Exercise requirements |
**a)** What was the child poverty rate in Mississippi in 2009, according to the child poverty article?
**b)** Revise the child poverty article from "What’s happening in" up to and including "poverty in 2009.", putting "Wisconsin" in place of "Minnesota".

Source extract |

The Sad Truth: Obama is No FDR

Rate: 11 Flag

This evening, CBS’s 60 Minutes presented an excellent, poignant report on childhood poverty in Central Florida’s Seminole County.  According to correspondent Scott Pelley, “We’re told the recession ended in 2009. This is a jobless recovery we’re in. Millions and millions of people are hurting. It grinds on and on and on.  We’re raising a generation of kids in hard times. These are formative years for these kids. They know this time as a time of hunger and homelessness.”  

What’s happening in Seminole County is just an extreme example of what is happening in varying degrees all across the country.  According to the Children’s Defense Fund of Minnesota, a state in which the median income is above average and the rate of families in which all available parents are working is actually one of the highest in the country, the child poverty rate in 2009 was 14 percent.  But, as elsewhere, it was highest among Asian- and African-Americans.  In the District of Columbia and Mississippi, 32 and 29 percent, respectively, of children were living in poverty in 2009.

According to Columbia University’s National Center for Children in Poverty (NCCP), referring to statistics from 2009, “Nearly 15 million children in the United States –-21% of all children-- live in families with incomes below the federal poverty level–-$22,050 a year for a family of four. Research shows that, on average, families need an income of about twice that level to cover basic expenses. Using this standard, 42% of children live in low-income families."  In 2009, among infants and toddlers under the age of three, of whom there are more than 12 million in the United States, 46 percent lived in low-income families, 24 percent in poor families.  It is probably even worse today.  But, before we blame it all on the economic crisis of 2008, it is notable that child poverty has been on the increase since 2000.  There is something deeper and more disturbing at work.

Stored data |
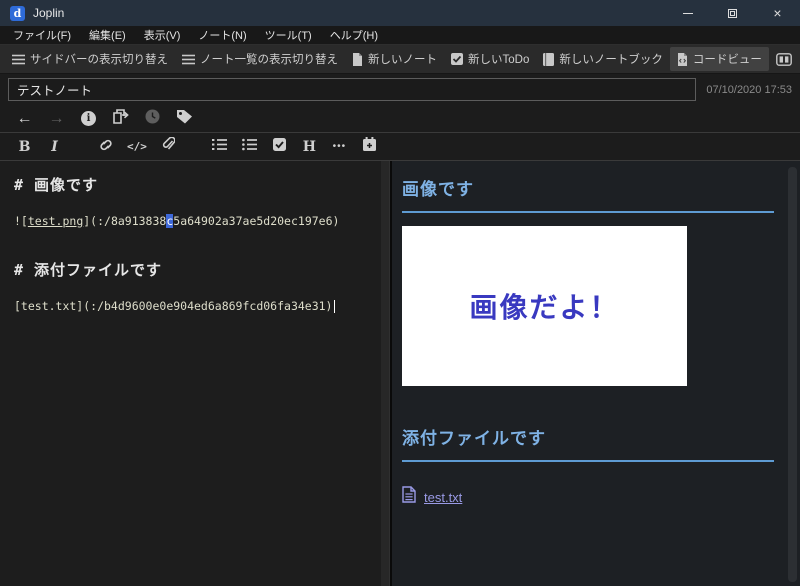  I want to click on new-notebook-label: 新しいノートブック, so click(611, 60).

Task-by-task results |
**a)** 29 percent

**b)**
What’s happening in Seminole County is just an extreme example of what is happening in varying degrees all across the country.  According to the Children’s Defense Fund of Wisconsin, a state in which the median income is above average and the rate of families in which all available parents are working is actually one of the highest in the country, the child poverty rate in 2009 was 14 percent.  But, as elsewhere, it was highest among Asian- and African-Americans.  In the District of Columbia and Mississippi, 32 and 29 percent, respectively, of children were living in poverty in 2009.